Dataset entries

- - -

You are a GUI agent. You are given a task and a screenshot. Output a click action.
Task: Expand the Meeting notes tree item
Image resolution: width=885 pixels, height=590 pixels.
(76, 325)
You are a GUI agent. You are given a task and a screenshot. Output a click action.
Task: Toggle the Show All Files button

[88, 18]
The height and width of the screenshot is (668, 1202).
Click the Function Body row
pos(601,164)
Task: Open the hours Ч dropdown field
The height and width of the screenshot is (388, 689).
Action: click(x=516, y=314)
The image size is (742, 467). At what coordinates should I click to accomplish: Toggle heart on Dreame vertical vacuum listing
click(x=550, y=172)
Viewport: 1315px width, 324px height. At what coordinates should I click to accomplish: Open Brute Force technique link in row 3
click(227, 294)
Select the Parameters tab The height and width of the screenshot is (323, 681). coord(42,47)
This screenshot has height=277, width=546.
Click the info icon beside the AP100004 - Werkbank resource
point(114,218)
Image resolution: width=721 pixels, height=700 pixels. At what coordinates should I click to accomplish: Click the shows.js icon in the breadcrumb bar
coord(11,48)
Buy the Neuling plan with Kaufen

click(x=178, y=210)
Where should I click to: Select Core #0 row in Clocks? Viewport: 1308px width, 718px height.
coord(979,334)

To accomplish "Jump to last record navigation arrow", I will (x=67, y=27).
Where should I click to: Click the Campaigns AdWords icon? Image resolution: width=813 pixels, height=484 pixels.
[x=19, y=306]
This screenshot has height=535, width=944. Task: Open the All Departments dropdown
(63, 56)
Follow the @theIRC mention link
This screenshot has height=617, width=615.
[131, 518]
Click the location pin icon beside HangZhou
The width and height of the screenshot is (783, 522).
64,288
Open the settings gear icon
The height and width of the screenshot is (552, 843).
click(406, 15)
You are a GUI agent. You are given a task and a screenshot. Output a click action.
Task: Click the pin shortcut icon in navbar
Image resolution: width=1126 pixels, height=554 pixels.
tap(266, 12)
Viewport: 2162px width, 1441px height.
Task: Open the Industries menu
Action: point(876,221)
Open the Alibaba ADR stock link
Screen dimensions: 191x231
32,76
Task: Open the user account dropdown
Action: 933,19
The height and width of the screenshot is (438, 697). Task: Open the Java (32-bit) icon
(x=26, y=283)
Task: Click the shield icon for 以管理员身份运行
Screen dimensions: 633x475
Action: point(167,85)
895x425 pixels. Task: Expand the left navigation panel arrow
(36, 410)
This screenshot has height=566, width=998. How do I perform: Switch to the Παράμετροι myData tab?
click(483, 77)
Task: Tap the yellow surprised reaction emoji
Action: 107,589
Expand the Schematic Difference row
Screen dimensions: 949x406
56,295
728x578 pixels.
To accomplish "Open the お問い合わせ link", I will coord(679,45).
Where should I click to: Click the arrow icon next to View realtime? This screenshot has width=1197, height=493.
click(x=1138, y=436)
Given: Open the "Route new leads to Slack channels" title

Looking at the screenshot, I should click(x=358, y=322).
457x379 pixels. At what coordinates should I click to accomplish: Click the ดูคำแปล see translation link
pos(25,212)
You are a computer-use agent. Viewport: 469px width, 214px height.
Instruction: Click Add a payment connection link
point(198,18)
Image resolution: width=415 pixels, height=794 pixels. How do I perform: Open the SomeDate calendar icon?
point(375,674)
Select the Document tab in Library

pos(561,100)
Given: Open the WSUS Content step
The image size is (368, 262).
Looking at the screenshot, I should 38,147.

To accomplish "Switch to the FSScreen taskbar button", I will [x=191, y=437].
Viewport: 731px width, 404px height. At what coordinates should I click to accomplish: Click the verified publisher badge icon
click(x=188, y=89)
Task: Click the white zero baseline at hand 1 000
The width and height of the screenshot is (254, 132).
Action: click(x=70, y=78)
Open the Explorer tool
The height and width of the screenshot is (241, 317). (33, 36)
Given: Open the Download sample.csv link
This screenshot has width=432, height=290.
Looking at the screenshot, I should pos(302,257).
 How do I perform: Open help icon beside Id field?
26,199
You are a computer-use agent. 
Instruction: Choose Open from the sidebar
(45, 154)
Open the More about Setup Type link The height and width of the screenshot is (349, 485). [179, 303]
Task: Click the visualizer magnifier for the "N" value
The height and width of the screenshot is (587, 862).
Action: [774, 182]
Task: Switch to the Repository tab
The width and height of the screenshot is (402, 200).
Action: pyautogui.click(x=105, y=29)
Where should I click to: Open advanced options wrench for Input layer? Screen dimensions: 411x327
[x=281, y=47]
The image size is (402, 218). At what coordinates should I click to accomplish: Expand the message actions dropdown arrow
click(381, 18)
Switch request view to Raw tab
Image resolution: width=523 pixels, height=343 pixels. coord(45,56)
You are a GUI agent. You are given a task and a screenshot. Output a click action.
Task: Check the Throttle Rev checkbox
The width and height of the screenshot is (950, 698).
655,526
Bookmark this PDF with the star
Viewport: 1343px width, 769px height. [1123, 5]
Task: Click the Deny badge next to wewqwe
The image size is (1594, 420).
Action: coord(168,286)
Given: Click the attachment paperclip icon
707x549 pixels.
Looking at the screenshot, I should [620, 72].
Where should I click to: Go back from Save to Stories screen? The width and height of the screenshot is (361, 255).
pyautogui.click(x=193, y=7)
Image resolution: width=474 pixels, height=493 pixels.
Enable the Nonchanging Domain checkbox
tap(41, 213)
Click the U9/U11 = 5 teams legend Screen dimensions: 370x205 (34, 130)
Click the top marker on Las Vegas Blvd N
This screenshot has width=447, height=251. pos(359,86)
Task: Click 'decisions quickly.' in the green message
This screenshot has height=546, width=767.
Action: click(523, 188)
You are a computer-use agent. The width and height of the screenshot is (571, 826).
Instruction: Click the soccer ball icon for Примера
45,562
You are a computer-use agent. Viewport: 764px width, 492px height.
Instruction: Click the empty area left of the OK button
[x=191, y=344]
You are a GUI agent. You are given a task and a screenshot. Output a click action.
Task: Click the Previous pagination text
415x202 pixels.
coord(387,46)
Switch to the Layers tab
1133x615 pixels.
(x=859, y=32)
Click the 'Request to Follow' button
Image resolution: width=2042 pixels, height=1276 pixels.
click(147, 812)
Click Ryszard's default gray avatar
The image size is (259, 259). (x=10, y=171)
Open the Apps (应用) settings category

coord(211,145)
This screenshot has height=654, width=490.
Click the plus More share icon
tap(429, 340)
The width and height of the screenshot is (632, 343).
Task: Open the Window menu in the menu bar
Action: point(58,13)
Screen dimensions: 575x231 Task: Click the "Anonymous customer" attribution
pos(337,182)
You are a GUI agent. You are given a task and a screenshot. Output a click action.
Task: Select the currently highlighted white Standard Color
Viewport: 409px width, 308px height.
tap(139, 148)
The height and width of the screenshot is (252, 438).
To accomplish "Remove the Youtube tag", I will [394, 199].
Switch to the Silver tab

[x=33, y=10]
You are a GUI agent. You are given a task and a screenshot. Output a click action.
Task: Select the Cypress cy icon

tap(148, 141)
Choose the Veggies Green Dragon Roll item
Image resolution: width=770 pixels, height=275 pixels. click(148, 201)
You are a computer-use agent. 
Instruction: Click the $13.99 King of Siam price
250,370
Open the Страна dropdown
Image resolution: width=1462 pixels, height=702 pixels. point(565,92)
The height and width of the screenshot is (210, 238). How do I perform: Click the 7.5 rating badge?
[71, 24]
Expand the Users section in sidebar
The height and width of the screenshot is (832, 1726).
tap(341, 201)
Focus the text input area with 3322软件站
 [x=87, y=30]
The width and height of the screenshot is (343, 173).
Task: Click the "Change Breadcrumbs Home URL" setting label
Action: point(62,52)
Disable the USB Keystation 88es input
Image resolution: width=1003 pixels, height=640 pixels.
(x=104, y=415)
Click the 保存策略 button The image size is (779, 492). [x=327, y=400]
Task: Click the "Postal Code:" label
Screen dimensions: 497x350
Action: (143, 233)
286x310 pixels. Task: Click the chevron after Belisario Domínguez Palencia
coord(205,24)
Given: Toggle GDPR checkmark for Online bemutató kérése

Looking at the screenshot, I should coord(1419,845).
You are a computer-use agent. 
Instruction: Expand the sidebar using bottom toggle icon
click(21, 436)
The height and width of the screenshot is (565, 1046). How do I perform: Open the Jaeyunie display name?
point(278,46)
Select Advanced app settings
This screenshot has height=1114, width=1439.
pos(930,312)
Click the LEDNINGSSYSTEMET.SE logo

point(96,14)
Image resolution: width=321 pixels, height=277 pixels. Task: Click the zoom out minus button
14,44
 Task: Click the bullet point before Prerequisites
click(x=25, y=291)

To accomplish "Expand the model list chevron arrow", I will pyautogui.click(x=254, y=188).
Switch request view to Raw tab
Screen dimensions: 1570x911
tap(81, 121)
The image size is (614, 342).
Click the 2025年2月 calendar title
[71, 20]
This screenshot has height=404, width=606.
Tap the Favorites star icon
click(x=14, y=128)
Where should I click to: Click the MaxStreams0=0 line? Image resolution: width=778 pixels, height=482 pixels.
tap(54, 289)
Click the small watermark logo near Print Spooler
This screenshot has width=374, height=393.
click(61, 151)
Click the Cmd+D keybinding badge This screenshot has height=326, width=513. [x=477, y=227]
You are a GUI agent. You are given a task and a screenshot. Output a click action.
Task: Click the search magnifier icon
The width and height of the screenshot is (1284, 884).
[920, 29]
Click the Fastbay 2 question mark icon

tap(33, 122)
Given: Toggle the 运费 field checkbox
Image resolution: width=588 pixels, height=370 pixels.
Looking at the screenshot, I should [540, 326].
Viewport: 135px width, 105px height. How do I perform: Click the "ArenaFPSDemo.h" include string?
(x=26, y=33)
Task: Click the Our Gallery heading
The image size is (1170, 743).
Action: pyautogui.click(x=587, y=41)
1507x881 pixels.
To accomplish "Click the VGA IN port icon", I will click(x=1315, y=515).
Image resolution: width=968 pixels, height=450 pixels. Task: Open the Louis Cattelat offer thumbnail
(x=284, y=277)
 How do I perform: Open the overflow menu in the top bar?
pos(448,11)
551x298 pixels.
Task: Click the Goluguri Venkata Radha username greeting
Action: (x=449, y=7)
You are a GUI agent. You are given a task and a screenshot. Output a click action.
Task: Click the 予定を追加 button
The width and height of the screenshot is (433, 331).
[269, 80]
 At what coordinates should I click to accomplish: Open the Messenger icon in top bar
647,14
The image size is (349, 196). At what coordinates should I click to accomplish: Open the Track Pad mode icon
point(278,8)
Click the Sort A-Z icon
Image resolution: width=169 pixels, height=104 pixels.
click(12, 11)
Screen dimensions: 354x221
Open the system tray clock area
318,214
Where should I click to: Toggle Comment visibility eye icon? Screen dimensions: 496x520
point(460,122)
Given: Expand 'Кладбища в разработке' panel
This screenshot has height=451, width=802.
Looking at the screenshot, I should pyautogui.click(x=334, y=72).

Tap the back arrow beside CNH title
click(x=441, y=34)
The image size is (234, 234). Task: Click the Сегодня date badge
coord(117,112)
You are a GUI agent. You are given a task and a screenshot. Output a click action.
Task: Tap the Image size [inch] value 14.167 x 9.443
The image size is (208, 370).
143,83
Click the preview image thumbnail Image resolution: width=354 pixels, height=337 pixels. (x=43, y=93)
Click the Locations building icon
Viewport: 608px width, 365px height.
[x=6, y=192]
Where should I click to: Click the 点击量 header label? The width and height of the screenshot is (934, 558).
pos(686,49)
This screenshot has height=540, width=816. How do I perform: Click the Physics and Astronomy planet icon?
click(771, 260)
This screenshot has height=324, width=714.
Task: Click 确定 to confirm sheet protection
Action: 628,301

- - -

* WHAT YOU NEED TO DO
The word is "value". Copy every line above where it appears.

* PROBLEM SOLUTION
Task: Click the visualizer magnifier for the "N" value
Task: Tap the Image size [inch] value 14.167 x 9.443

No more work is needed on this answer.